══ Material provided
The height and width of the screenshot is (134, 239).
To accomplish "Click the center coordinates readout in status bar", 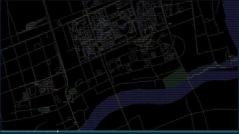I will (x=10, y=131).
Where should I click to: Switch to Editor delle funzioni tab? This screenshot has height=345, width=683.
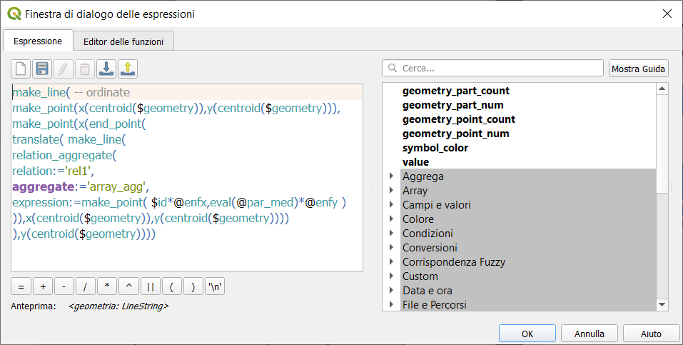123,41
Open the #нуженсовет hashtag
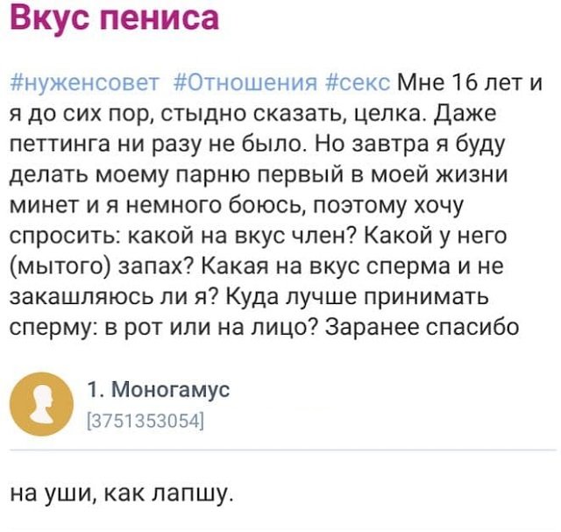Image resolution: width=561 pixels, height=532 pixels. [x=83, y=84]
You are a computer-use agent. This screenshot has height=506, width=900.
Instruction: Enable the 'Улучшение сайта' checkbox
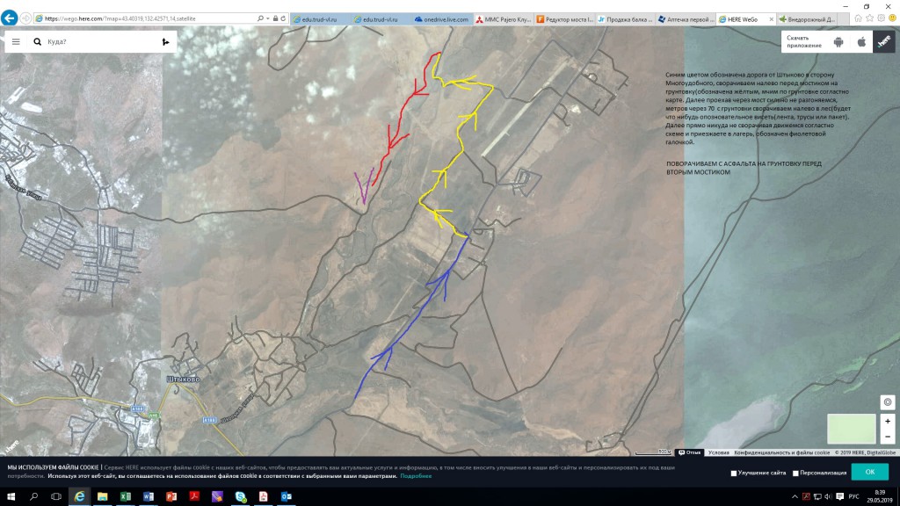734,473
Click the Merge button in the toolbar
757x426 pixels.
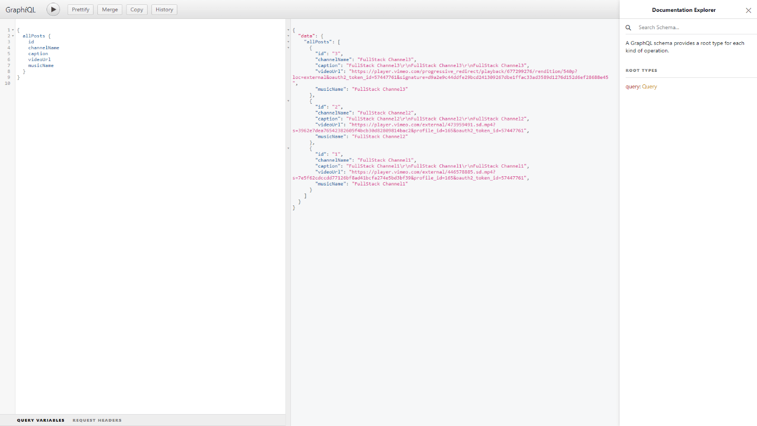pyautogui.click(x=110, y=9)
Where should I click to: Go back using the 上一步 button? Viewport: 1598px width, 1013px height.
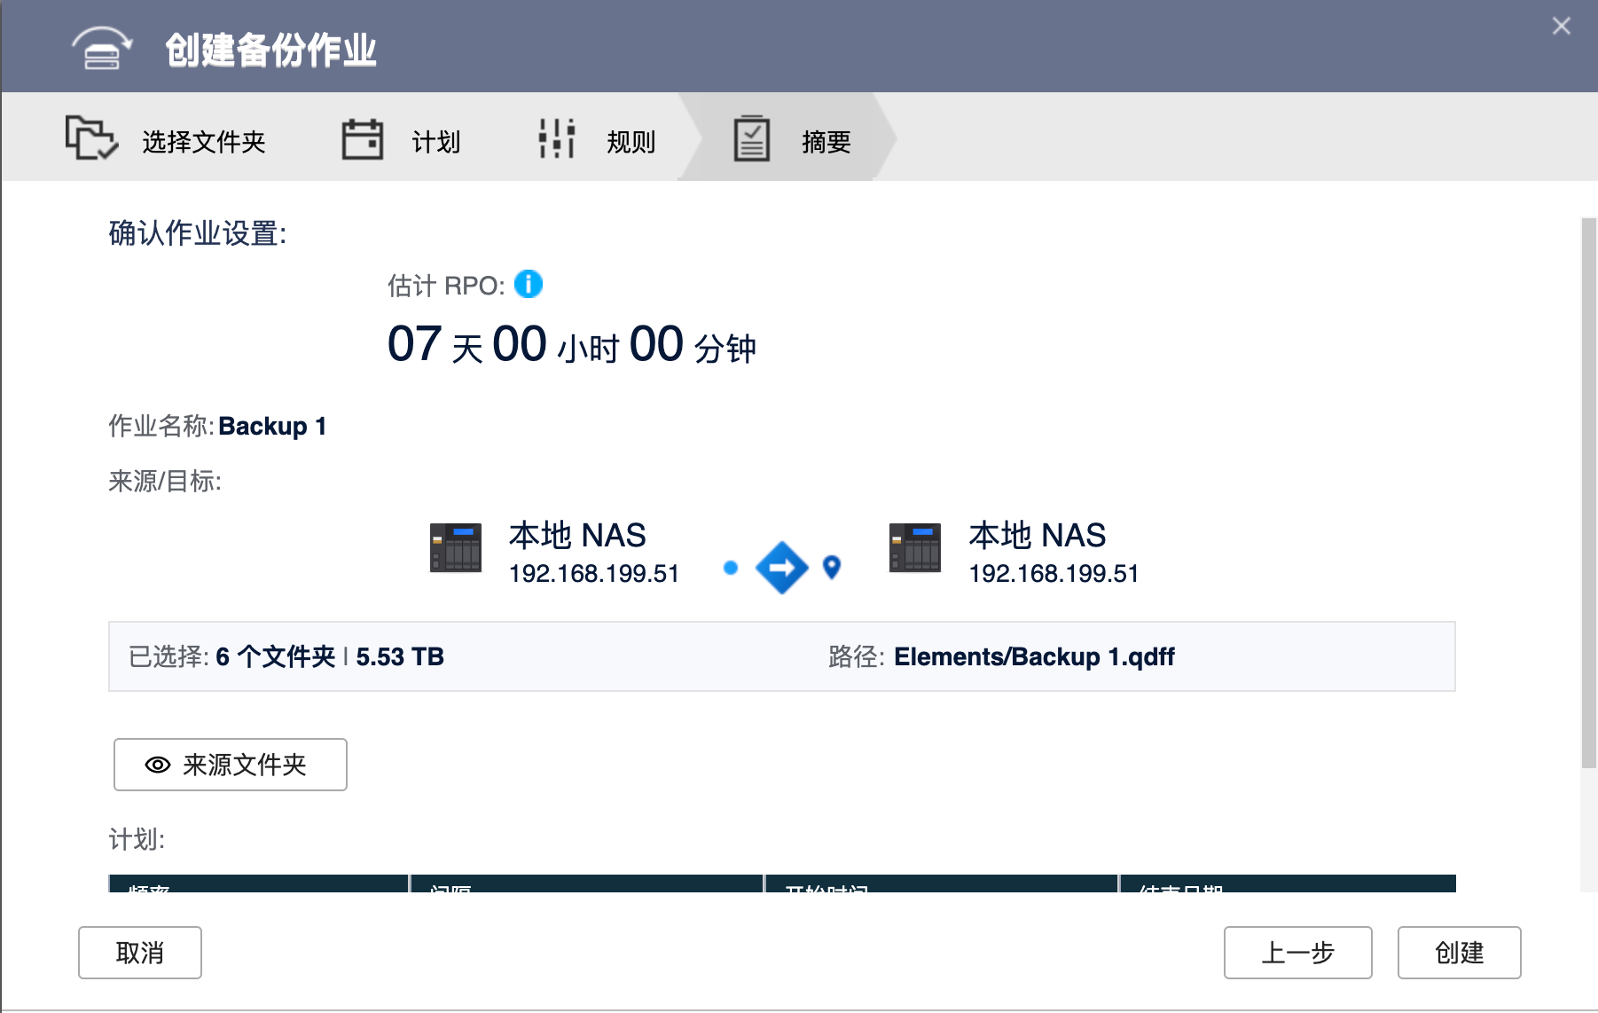tap(1296, 953)
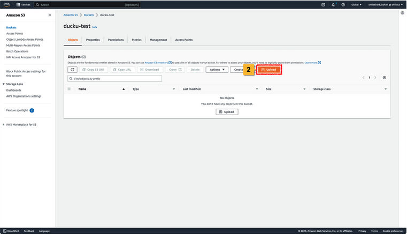Close the Amazon S3 sidebar panel
Screen dimensions: 407x235
coord(50,16)
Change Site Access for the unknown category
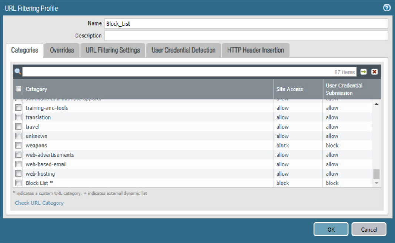 click(282, 136)
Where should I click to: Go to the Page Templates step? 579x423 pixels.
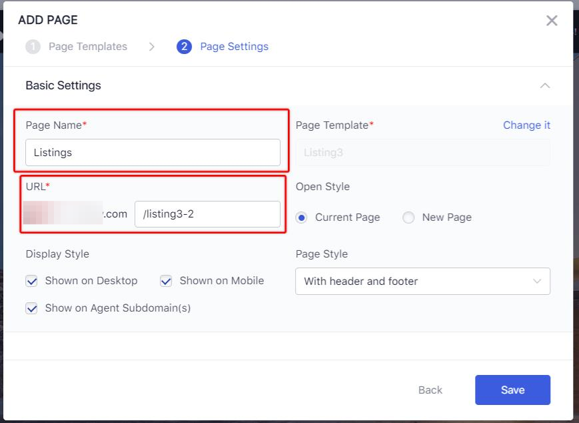tap(87, 47)
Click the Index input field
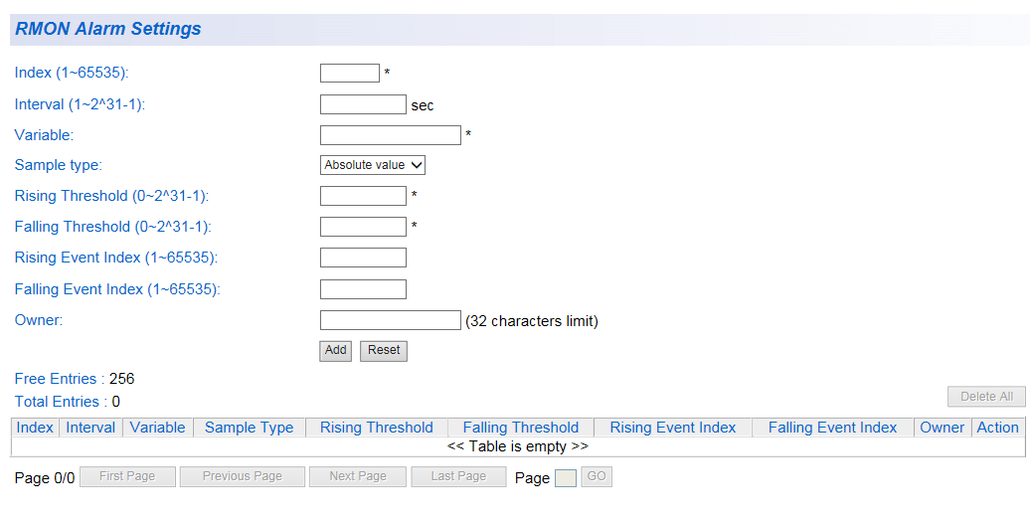 click(x=349, y=74)
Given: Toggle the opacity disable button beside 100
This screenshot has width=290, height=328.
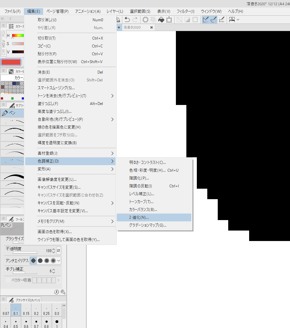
════
§ **Directions for this task**: Express the data as a Markdown table with columns "No." and "Text", covering the lines from the line with "You are a computer-use" up to and including the final line of the data. Number each line in the "No." column, skip blank lines, and leave the pictures out.

§ **Response to the task**:
| No. | Text |
|---|---|
| 1 | You are a computer-use agent. This screenshot has height=506, width=900. |
| 2 | Instruction: Enable the 'Улучшение сайта' checkbox |
| 3 | 734,473 |
| 4 | Click the Merge button in the toolbar |
| 5 | 757x426 pixels. |
| 6 | pyautogui.click(x=110, y=9) |
| 7 | Where should I click to: Go back using the 上一步 button? Viewport: 1598px width, 1013px height. |
| 8 | tap(1296, 953) |
| 9 | Close the Amazon S3 sidebar panel |
| 10 | Screen dimensions: 407x235 |
| 11 | coord(50,16) |
| 12 | Change Site Access for the unknown category |
| 13 |  click(282, 136) |
| 14 | Where should I click to: Go to the Page Templates step? 579x423 pixels. |
| 15 | tap(87, 47) |
| 16 | Click the Index input field |
| 17 |  click(x=349, y=74) |
| 18 | Given: Toggle the opacity disable button beside 100 |
| 19 | This screenshot has width=290, height=328. |